WHAT THE TASK ASKS. Please output the lines from the one with "Screen dimensions: 1568x672" through the end of the data exactly as written, omitting all pictures.
___
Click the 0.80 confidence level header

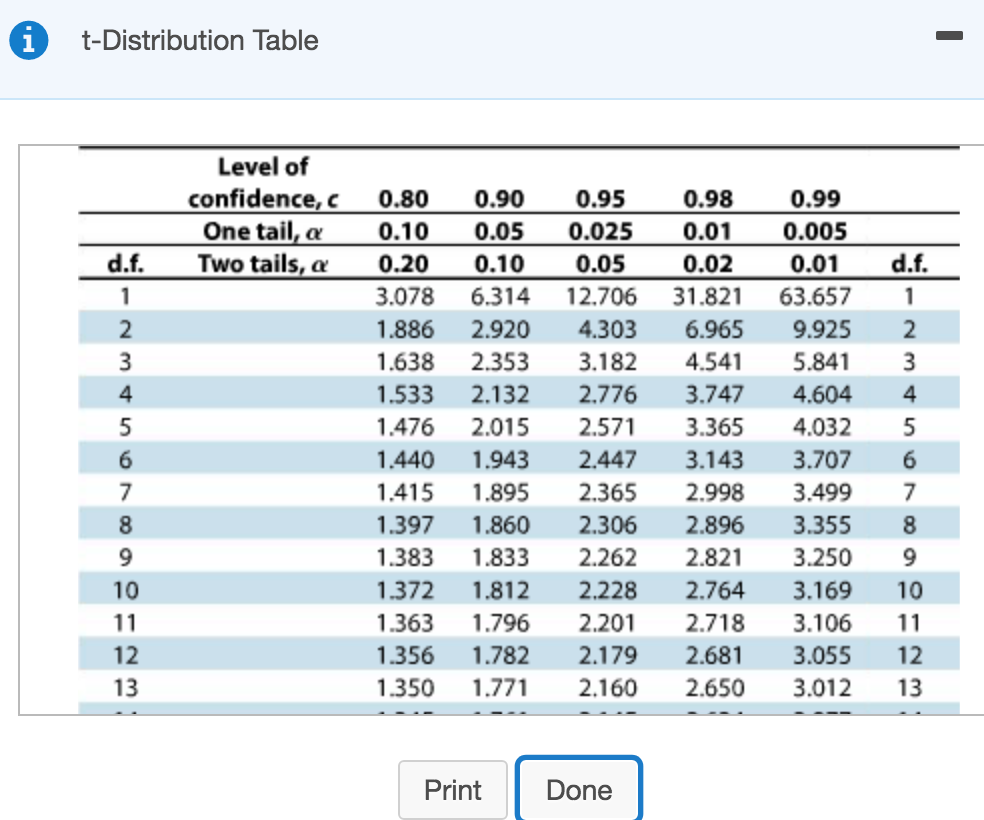(404, 198)
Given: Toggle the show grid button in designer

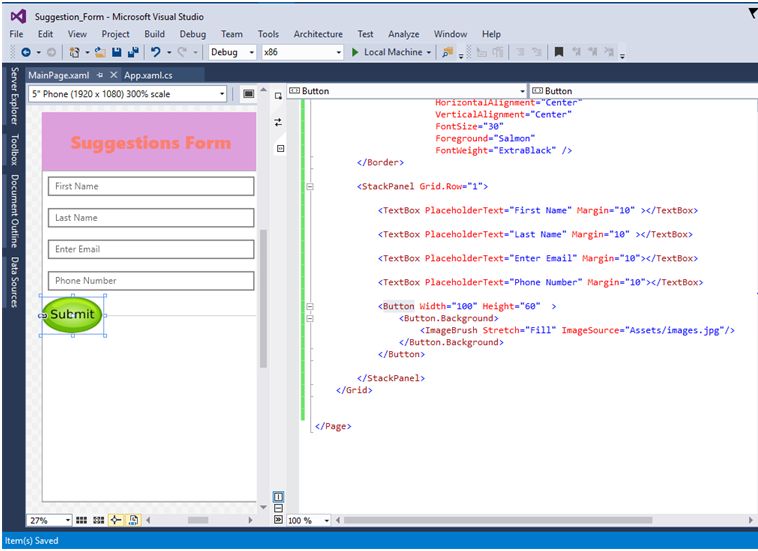Looking at the screenshot, I should click(x=82, y=520).
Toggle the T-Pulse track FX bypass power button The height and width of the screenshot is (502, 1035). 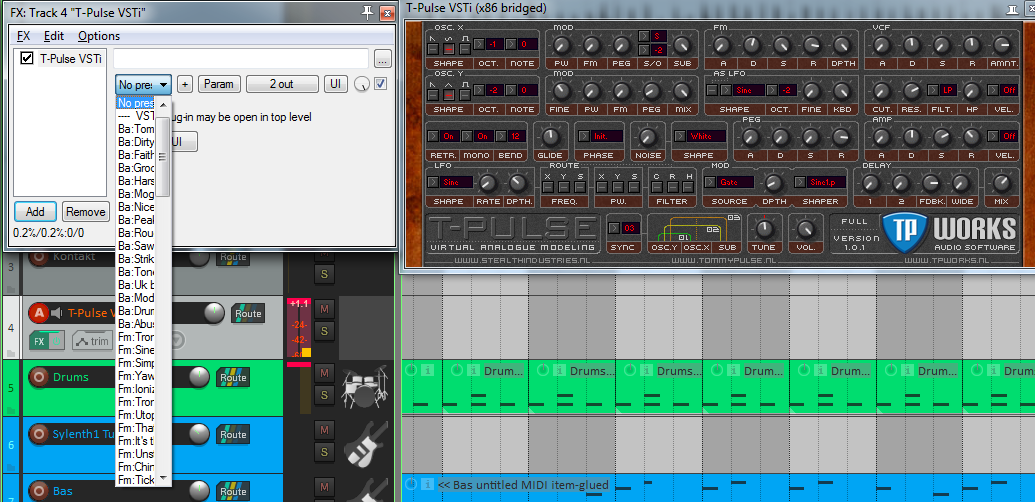click(56, 341)
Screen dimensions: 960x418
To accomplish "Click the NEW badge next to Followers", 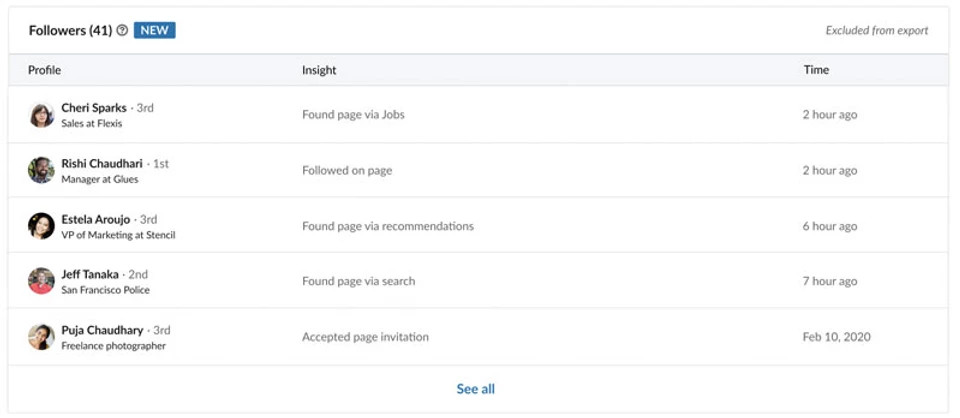I will tap(155, 31).
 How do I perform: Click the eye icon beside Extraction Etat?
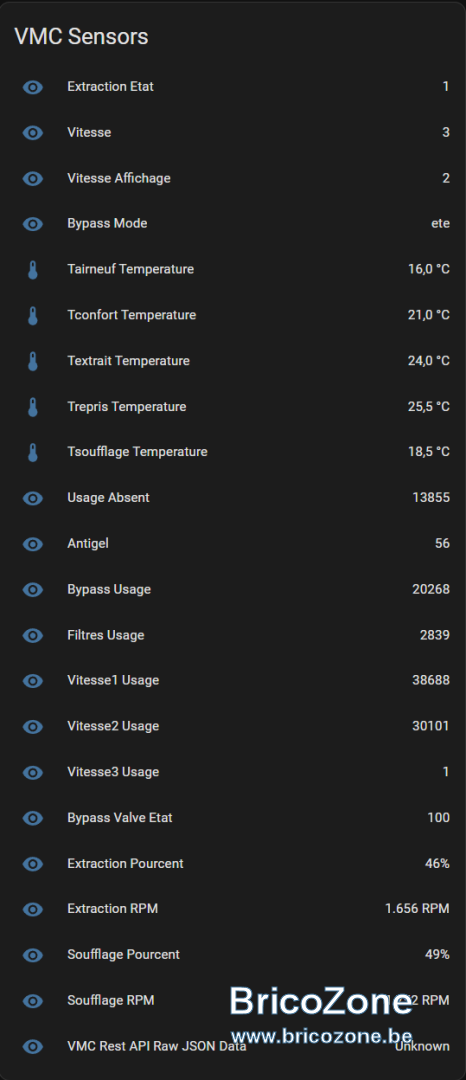tap(32, 87)
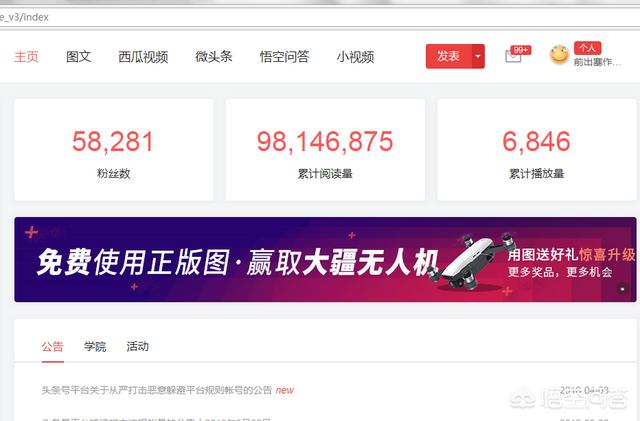This screenshot has height=421, width=640.
Task: Click the 累计阅读量 98,146,875 card
Action: coord(325,149)
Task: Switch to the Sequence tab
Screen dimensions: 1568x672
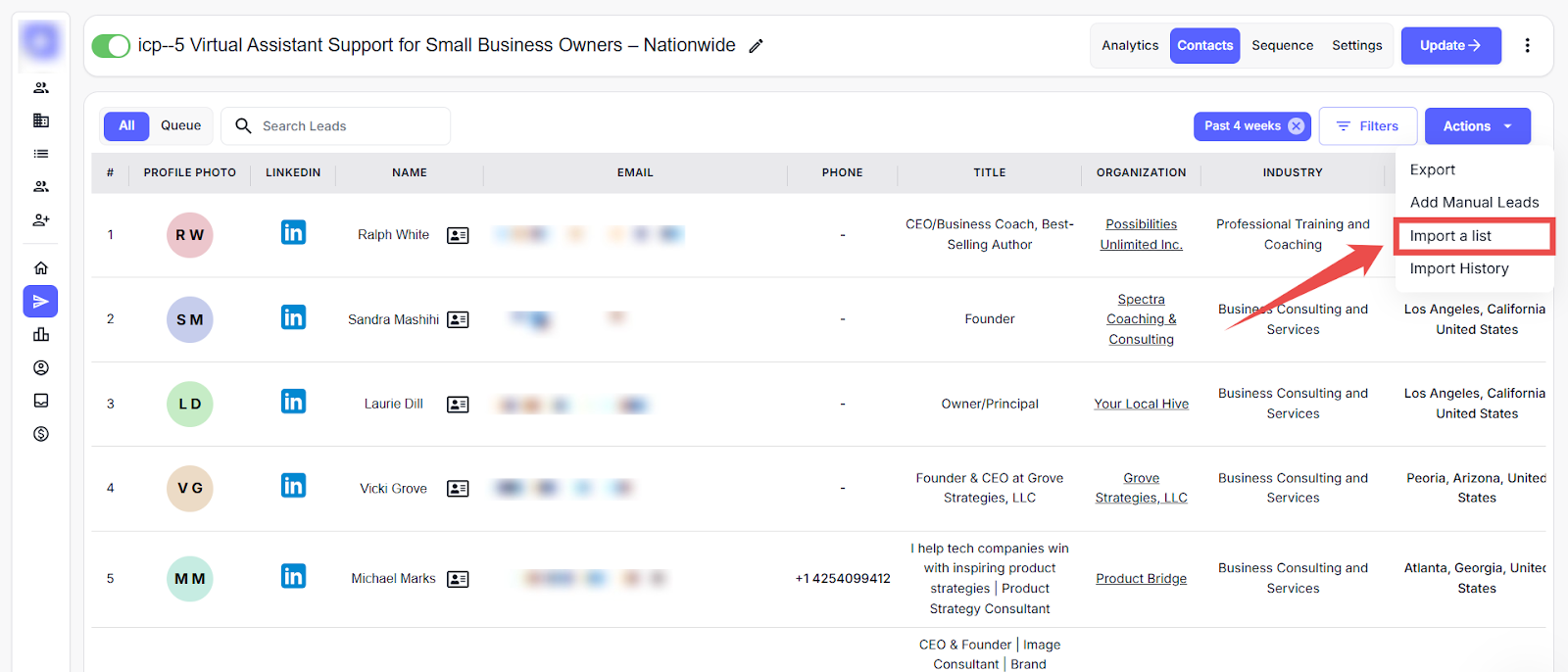Action: click(x=1282, y=46)
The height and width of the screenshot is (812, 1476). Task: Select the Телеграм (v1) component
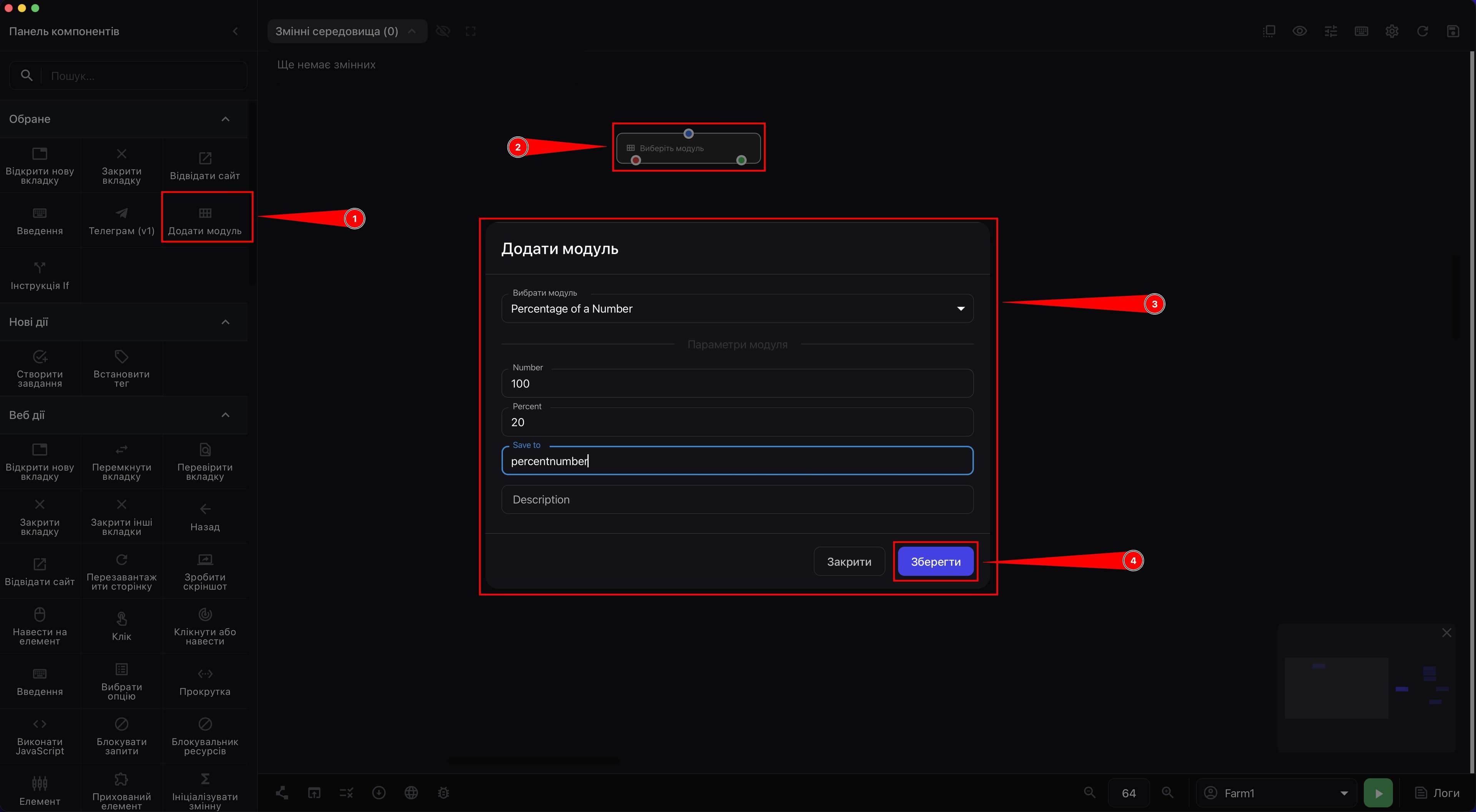(121, 221)
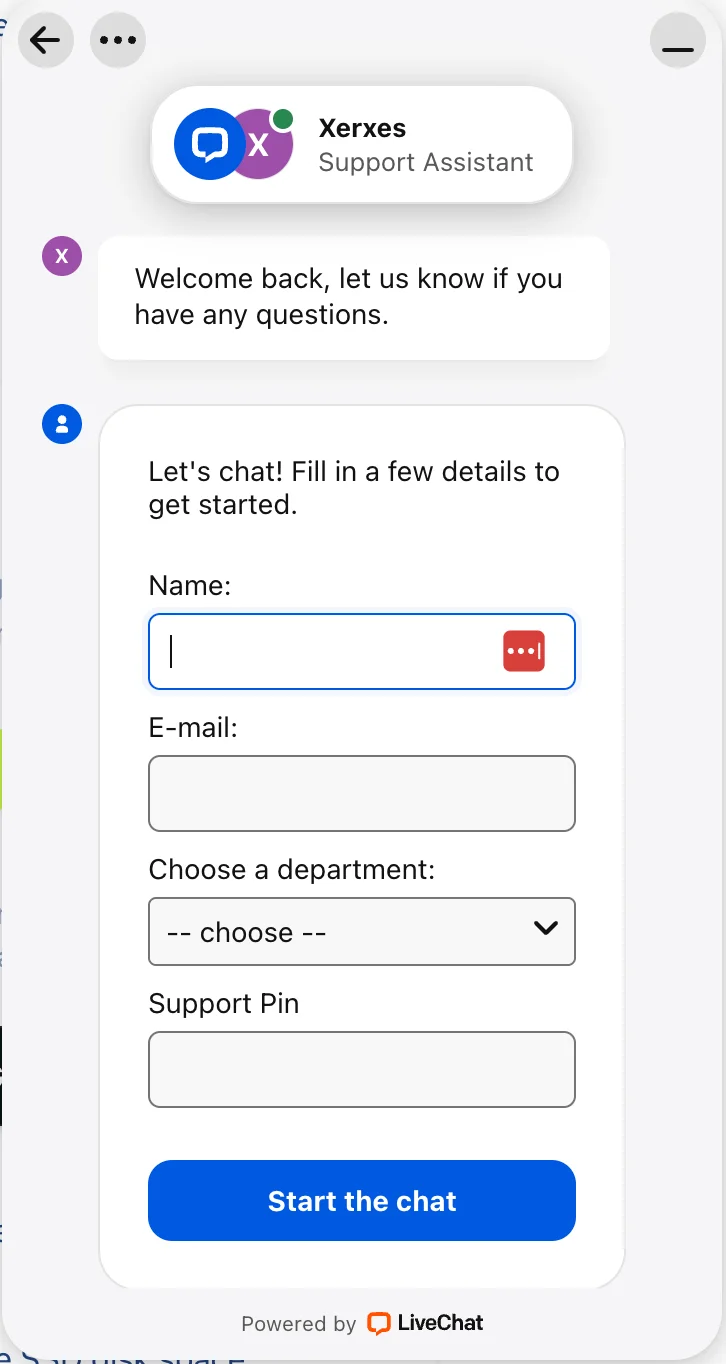Click the red password manager icon

[524, 651]
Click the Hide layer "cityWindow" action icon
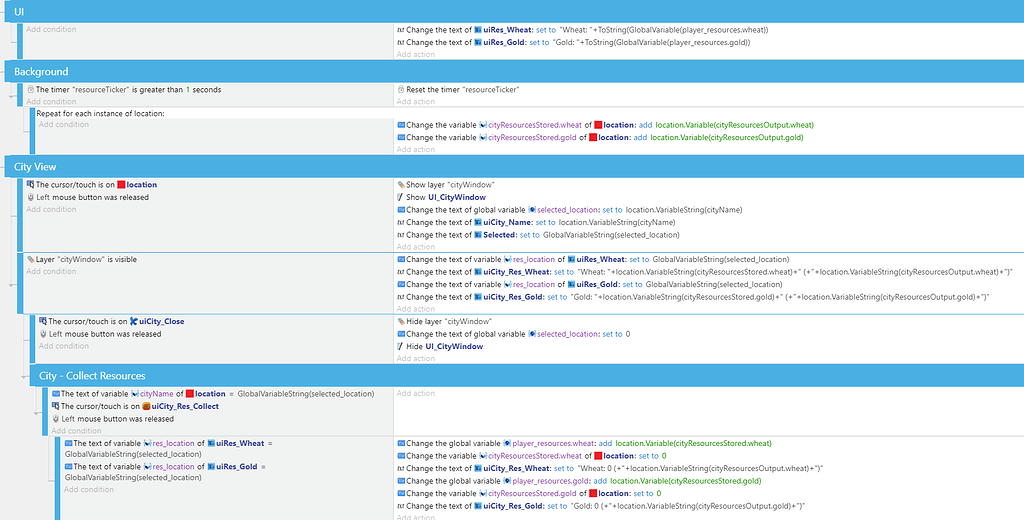 (401, 322)
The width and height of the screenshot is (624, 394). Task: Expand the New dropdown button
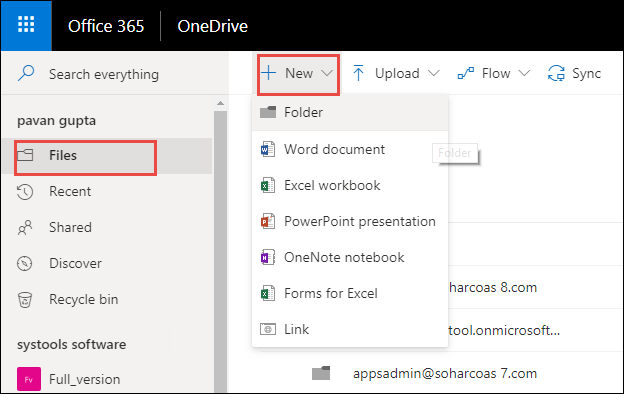tap(298, 74)
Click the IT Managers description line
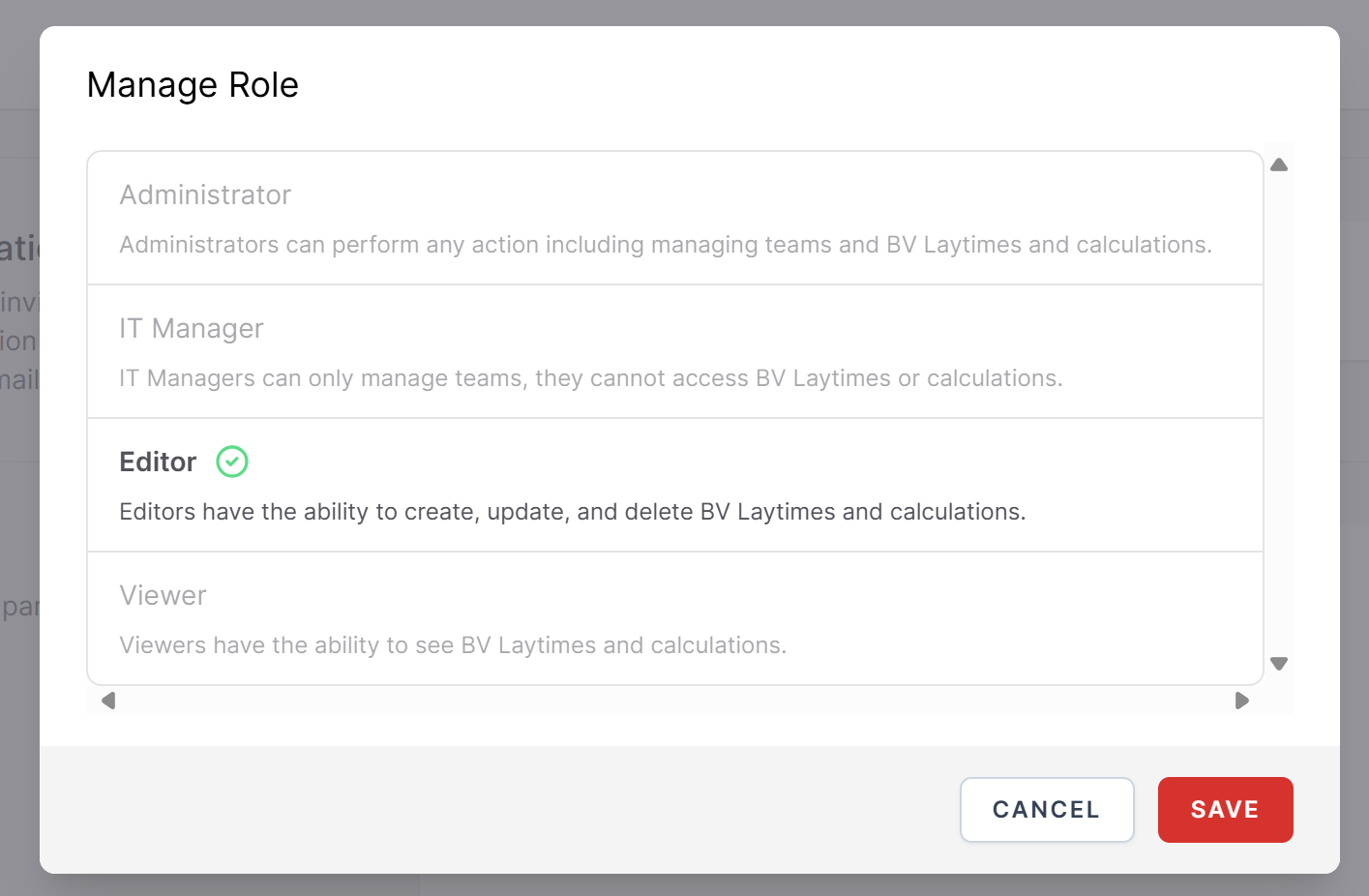 click(590, 378)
___
RESULT OF THIS EXERCISE.
Screen dimensions: 1568x672
Action: click(x=1282, y=46)
The height and width of the screenshot is (812, 1476). Task: Select the Телеграм (v1) component
(121, 221)
Click the red password manager icon

[524, 651]
Click the Hide layer "cityWindow" action icon
 (401, 322)
The width and height of the screenshot is (624, 394). Task: Expand the New dropdown button
tap(298, 74)
Click the IT Managers description line
 click(590, 378)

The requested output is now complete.